━━━ SUPPLIED DATA

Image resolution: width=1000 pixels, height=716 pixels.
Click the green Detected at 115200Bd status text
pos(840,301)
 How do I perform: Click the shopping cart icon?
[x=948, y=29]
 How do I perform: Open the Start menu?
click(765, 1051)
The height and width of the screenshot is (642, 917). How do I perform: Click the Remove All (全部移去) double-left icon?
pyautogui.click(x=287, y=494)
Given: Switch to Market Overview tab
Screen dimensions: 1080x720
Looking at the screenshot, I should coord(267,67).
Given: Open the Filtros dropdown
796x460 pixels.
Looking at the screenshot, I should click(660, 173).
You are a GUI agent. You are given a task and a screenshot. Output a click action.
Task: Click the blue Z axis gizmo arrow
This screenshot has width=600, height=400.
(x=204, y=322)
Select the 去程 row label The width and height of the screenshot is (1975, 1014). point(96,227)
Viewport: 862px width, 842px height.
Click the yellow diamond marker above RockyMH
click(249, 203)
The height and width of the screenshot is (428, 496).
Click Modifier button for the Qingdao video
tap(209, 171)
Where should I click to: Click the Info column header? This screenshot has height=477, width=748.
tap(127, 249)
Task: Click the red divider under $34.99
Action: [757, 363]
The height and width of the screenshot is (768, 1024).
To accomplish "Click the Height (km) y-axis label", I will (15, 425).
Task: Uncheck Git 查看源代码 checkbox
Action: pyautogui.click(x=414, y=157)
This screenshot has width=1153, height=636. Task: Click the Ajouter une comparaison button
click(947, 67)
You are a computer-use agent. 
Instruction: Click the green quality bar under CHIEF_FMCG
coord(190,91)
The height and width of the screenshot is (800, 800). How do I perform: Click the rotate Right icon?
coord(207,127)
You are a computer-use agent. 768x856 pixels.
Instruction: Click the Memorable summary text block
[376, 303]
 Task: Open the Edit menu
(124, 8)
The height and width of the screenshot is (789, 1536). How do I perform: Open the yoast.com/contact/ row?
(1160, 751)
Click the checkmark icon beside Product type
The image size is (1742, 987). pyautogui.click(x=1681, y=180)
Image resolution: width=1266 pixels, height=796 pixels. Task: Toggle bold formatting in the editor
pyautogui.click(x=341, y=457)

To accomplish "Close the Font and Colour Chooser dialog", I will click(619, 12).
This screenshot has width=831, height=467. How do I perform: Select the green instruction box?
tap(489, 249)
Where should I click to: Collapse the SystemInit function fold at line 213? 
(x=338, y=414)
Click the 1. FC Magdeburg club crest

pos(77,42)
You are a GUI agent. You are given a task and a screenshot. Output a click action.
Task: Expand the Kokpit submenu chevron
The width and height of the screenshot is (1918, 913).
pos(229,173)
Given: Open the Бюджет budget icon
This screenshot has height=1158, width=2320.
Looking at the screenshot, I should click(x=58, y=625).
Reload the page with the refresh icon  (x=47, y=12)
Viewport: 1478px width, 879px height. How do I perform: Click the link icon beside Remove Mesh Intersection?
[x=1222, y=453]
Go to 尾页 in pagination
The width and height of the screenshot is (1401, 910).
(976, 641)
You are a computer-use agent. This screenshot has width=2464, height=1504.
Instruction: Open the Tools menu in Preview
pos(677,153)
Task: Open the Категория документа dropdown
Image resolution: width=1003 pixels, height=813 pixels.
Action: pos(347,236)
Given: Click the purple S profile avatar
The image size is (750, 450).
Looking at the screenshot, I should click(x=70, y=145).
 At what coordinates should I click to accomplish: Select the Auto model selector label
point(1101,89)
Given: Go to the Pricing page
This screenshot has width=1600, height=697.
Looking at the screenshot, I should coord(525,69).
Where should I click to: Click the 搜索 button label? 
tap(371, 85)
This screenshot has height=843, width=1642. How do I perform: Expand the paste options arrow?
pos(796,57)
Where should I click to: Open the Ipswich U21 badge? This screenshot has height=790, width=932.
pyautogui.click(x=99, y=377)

━━━━━━

• _WRITTEN EXERCISE_
Reproduce every one of the items above line for line, with no changes.

• _TASK RESULT_
Image resolution: width=1000 pixels, height=716 pixels.
Click the green Detected at 115200Bd status text
pos(840,301)
 How do I perform: Click the shopping cart icon?
[x=948, y=29]
 How do I perform: Open the Start menu?
click(765, 1051)
The height and width of the screenshot is (642, 917). How do I perform: Click the Remove All (全部移去) double-left icon?
pyautogui.click(x=287, y=494)
Given: Switch to Market Overview tab
Screen dimensions: 1080x720
Looking at the screenshot, I should coord(267,67).
Given: Open the Filtros dropdown
796x460 pixels.
Looking at the screenshot, I should click(660, 173).
You are a GUI agent. You are given a task and a screenshot. Output a click action.
Task: Click the blue Z axis gizmo arrow
This screenshot has width=600, height=400.
(x=204, y=322)
Select the 去程 row label The width and height of the screenshot is (1975, 1014). point(96,227)
Viewport: 862px width, 842px height.
Click the yellow diamond marker above RockyMH
click(249, 203)
The height and width of the screenshot is (428, 496).
Click Modifier button for the Qingdao video
tap(209, 171)
Where should I click to: Click the Info column header? This screenshot has height=477, width=748.
tap(127, 249)
Task: Click the red divider under $34.99
Action: [757, 363]
The height and width of the screenshot is (768, 1024).
To accomplish "Click the Height (km) y-axis label", I will (15, 425).
Task: Uncheck Git 查看源代码 checkbox
Action: pyautogui.click(x=414, y=157)
This screenshot has width=1153, height=636. Task: Click the Ajouter une comparaison button
click(947, 67)
You are a computer-use agent. 
Instruction: Click the green quality bar under CHIEF_FMCG
coord(190,91)
The height and width of the screenshot is (800, 800). How do I perform: Click the rotate Right icon?
coord(207,127)
You are a computer-use agent. 768x856 pixels.
Instruction: Click the Memorable summary text block
[376, 303]
 Task: Open the Edit menu
(124, 8)
The height and width of the screenshot is (789, 1536). How do I perform: Open the yoast.com/contact/ row?
(1160, 751)
Click the checkmark icon beside Product type
The image size is (1742, 987). pyautogui.click(x=1681, y=180)
Image resolution: width=1266 pixels, height=796 pixels. Task: Toggle bold formatting in the editor
pyautogui.click(x=341, y=457)

To accomplish "Close the Font and Colour Chooser dialog", I will click(619, 12).
This screenshot has width=831, height=467. How do I perform: Select the green instruction box?
tap(489, 249)
Where should I click to: Collapse the SystemInit function fold at line 213? 
(x=338, y=414)
Click the 1. FC Magdeburg club crest

pos(77,42)
You are a GUI agent. You are given a task and a screenshot. Output a click action.
Task: Expand the Kokpit submenu chevron
The width and height of the screenshot is (1918, 913).
pos(229,173)
Given: Open the Бюджет budget icon
This screenshot has height=1158, width=2320.
Looking at the screenshot, I should click(x=58, y=625).
Reload the page with the refresh icon  (x=47, y=12)
Viewport: 1478px width, 879px height. How do I perform: Click the link icon beside Remove Mesh Intersection?
[x=1222, y=453]
Go to 尾页 in pagination
The width and height of the screenshot is (1401, 910).
(976, 641)
You are a computer-use agent. This screenshot has width=2464, height=1504.
Instruction: Open the Tools menu in Preview
pos(677,153)
Task: Open the Категория документа dropdown
Image resolution: width=1003 pixels, height=813 pixels.
Action: pos(347,236)
Given: Click the purple S profile avatar
The image size is (750, 450).
Looking at the screenshot, I should click(x=70, y=145).
 At what coordinates should I click to accomplish: Select the Auto model selector label
point(1101,89)
Given: Go to the Pricing page
This screenshot has width=1600, height=697.
Looking at the screenshot, I should coord(525,69).
Where should I click to: Click the 搜索 button label? 
tap(371, 85)
This screenshot has height=843, width=1642. How do I perform: Expand the paste options arrow?
pos(796,57)
Where should I click to: Open the Ipswich U21 badge? This screenshot has height=790, width=932.
pyautogui.click(x=99, y=377)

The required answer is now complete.